Norte Maar
83 Wyckoff Avenue, #1B, 646-361-8512
Bushwick/Ridgewood
December 1 - December 16, 2012
Reception: Saturday, December 1, 6 - 9 PM
Web Site
Crashcourse IV an installation by John Silvis
Dec 1-16, 2012
Opening Reception: Fri, Dec 1, 6-9pm
Norte Maar, 83 Wyckoff Avenue, #1B, Brooklyn
Directions: L Train to Dekalb Stop. Norte Maar is on the corner of Wyckoff Avenue + Suydam Street
Hours: Weekends 1-6pm and by appointment: 646-361-8512
For Silvis, Crashcourse IV continues to explore crashed car imagery in art as existential metaphor.

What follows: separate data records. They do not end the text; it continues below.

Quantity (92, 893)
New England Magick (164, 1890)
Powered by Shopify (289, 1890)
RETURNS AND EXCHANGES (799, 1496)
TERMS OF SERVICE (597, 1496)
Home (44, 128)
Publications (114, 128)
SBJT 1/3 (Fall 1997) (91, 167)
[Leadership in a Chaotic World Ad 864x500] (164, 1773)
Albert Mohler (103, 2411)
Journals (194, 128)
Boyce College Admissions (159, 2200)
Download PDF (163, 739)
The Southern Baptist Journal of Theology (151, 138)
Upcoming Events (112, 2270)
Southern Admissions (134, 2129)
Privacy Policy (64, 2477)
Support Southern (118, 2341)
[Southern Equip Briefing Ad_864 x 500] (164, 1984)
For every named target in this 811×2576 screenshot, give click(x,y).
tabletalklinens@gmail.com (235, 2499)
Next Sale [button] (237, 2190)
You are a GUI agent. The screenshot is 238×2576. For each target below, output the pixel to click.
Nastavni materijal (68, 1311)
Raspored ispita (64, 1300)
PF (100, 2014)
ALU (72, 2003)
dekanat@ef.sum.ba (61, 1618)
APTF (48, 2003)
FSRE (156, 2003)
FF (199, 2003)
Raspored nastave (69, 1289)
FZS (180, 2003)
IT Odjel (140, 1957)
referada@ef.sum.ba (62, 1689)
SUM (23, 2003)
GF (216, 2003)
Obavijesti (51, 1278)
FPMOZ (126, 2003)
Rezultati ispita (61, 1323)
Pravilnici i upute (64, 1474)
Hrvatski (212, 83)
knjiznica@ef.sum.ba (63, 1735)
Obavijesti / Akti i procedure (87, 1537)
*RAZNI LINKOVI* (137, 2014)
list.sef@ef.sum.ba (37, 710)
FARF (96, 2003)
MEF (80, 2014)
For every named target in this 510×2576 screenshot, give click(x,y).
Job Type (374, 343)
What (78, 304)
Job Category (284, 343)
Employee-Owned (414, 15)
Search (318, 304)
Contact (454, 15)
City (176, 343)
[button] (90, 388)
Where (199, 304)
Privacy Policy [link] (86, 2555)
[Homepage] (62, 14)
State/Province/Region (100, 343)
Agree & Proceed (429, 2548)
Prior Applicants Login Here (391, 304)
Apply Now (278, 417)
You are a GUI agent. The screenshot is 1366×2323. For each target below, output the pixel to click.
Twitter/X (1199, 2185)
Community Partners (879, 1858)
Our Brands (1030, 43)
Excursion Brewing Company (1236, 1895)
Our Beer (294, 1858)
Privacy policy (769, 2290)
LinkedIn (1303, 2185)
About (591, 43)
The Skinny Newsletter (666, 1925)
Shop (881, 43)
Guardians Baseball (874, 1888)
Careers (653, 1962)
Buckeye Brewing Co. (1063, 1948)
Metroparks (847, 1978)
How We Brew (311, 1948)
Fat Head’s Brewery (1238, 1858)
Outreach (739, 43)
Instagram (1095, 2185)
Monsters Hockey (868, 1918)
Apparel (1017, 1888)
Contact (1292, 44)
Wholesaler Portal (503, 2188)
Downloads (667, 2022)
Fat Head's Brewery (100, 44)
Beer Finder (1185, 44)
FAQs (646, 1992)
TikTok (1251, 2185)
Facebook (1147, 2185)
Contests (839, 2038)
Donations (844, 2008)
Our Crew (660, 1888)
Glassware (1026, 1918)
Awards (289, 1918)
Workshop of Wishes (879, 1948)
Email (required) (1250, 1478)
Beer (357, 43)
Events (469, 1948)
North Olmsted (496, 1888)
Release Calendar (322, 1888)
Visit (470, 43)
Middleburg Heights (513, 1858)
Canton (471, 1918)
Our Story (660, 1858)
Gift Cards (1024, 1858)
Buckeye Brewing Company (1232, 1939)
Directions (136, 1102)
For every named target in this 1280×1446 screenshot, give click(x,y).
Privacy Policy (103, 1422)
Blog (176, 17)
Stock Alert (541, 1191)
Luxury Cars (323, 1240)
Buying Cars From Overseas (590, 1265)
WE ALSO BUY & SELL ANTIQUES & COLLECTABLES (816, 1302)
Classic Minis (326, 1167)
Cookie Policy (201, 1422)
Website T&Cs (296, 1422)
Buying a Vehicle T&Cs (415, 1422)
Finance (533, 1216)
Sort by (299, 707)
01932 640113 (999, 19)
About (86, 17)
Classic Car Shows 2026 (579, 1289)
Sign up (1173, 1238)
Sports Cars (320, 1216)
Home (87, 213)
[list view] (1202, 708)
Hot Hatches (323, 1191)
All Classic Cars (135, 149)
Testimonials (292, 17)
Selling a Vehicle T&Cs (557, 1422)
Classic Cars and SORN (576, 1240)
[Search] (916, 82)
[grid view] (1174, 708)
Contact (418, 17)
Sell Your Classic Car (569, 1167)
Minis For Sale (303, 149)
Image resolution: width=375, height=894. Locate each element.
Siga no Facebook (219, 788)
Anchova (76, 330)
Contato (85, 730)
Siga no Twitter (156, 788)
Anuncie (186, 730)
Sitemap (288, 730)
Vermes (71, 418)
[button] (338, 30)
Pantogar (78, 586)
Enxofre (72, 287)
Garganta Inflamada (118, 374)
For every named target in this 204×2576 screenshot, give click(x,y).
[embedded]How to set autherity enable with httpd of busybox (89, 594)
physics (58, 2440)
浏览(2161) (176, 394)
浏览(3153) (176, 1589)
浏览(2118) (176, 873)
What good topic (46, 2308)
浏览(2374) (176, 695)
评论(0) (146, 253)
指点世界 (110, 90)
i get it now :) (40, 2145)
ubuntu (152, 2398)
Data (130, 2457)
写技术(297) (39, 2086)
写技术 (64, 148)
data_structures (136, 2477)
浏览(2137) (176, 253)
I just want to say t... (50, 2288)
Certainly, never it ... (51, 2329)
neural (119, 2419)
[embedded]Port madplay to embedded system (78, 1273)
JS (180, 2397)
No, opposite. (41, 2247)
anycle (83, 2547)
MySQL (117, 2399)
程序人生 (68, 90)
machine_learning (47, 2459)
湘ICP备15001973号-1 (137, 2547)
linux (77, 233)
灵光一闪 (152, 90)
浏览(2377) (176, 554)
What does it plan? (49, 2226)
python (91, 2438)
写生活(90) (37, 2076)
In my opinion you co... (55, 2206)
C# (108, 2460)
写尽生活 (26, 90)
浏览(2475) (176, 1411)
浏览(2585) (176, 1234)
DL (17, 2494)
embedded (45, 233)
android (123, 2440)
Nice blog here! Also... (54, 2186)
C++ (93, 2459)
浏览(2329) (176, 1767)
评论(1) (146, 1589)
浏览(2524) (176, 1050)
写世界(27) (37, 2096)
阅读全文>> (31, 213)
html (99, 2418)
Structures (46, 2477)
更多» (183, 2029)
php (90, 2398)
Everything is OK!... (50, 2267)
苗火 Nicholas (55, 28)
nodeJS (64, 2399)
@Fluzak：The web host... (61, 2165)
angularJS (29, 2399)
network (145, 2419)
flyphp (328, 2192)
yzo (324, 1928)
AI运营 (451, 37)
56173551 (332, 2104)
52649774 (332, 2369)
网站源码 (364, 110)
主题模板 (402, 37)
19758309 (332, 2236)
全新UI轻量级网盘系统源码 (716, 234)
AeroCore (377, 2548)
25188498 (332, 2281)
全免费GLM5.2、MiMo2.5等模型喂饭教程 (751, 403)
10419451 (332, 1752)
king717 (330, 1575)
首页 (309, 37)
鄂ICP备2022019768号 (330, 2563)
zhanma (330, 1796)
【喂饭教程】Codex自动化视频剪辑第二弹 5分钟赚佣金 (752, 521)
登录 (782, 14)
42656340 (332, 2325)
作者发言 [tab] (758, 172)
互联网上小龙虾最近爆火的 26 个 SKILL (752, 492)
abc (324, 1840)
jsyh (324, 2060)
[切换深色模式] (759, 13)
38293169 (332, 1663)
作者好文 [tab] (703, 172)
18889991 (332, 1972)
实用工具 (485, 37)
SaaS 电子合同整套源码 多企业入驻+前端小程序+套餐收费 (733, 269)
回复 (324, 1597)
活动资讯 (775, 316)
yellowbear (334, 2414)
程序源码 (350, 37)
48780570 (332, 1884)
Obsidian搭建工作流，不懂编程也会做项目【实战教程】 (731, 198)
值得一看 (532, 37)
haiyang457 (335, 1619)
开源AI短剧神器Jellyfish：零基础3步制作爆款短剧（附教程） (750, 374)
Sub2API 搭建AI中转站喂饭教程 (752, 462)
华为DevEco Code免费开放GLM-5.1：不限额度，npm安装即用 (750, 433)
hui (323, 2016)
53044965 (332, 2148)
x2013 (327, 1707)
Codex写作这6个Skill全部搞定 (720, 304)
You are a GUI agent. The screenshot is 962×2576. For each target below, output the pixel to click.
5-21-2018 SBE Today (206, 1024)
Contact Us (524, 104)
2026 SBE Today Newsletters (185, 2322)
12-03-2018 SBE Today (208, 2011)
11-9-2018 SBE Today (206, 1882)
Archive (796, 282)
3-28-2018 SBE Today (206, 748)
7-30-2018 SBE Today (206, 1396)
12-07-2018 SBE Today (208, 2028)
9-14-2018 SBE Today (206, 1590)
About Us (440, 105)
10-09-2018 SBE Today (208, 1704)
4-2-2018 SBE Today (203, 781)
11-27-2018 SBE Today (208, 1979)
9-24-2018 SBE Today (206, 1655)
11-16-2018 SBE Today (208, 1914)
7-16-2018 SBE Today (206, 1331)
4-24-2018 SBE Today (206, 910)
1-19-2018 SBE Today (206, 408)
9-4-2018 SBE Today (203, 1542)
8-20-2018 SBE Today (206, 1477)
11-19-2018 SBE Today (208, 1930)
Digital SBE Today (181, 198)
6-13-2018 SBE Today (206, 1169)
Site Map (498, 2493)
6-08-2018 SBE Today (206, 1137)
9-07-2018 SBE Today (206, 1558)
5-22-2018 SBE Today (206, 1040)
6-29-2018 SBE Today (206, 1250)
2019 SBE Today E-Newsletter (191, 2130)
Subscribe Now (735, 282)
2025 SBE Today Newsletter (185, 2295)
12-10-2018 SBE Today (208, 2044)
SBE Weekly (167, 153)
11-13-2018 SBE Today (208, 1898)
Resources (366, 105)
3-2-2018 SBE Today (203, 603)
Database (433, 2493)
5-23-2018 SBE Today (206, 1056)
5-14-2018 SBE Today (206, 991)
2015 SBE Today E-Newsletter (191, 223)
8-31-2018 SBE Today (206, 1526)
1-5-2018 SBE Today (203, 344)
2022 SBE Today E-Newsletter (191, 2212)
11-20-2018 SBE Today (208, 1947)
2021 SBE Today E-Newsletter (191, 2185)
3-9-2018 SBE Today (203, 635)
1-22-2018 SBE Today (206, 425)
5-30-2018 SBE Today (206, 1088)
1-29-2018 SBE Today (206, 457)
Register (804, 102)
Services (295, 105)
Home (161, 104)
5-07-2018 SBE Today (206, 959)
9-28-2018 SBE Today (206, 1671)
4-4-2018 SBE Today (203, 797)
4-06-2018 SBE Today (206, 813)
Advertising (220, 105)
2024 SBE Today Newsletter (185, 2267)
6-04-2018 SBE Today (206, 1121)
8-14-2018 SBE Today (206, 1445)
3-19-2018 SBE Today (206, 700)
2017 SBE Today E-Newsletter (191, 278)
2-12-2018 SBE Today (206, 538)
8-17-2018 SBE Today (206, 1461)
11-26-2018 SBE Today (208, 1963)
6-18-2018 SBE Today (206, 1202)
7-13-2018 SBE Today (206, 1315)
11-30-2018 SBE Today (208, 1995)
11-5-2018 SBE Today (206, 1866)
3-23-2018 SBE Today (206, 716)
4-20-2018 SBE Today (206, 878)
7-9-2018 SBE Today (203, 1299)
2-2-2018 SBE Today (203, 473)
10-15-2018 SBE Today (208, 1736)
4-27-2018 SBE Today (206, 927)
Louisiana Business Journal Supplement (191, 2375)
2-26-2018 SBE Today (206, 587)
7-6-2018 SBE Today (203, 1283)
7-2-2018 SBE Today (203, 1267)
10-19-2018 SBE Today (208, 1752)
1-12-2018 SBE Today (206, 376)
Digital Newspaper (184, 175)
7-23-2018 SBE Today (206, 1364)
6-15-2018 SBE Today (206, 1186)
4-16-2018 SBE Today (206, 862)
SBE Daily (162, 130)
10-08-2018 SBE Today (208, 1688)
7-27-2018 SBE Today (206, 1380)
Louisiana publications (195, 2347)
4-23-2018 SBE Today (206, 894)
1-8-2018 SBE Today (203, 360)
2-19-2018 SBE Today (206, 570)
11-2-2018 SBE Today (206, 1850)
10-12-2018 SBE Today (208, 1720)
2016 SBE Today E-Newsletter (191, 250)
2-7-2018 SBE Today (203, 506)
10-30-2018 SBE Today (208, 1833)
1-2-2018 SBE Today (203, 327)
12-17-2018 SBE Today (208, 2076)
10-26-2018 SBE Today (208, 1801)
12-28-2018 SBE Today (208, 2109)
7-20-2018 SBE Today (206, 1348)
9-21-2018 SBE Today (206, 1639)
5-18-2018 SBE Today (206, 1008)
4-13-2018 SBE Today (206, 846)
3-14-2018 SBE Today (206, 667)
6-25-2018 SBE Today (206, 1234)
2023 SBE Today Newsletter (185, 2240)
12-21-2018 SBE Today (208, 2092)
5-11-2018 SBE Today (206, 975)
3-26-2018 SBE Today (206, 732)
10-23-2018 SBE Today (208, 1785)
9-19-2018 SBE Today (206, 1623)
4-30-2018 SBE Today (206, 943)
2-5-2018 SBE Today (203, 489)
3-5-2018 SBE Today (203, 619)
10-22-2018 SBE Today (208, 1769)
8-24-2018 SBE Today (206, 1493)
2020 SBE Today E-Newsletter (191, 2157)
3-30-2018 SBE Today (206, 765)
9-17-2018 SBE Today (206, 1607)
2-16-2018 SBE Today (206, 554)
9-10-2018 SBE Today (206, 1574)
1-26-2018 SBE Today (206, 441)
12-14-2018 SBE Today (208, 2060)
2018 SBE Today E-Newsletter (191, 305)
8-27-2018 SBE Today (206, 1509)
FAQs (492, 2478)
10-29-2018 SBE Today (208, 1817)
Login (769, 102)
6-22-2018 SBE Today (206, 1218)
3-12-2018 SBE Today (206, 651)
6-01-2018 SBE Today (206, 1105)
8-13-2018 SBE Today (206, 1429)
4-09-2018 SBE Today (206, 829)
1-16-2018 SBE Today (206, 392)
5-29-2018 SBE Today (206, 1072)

Referencing Andy Warhol’s crash photo silk-screens and John Chamberlain’s large twisted car sculptures. In Crash Assemblages, two perpendicular triangles made of MDF are combined with felt, the artist’s designed wallpaper, tape drawings, a Plexiglas car silhouette, and a shelf suspending a car part object. The installation sights societies continuing saga with car culture and the ongoing romance with escapism.
Crash Assemblages show the moment of impact as large flat Plexiglas cars make contact with MDF planes clad with scenic views of the open road. Large felt cut-outs hang from the wood structures as if to suggest the plush interior of the car. The cartoonish scale of the objects and their scrappy materiality seem to make light of the presumed crash. The works are uncanny in so far as they appear to serve other functions; their diagrammatic forms and spatial configurations implies that they could be maquettes used to storyboard moving image or animation sequences. Silvis in fact remarks that the assemblages borrow from the language of car shows, where hyper-real materials and imagery are used to seduce willing consumers. Consequently, Crash Assemblages comment on the eventual commoditization and fetishization of the crash through the moving image.–Yesomi Umolu, In the Absence of an Event, Feb 2012
Completing Sivis’ Crashcourse IV are his small sculptures titled Crash Objects. Here the artist introduces an actual yet altered remnant of the automobile. Discarded car parts are reclaimed by Silvis, air-brushed and re-assembled and placed on pedestals. The individual car parts form contrived relationships completely foreign to their original purpose. Although completely futile in function, their presence and association communicates a bizarre primal energy.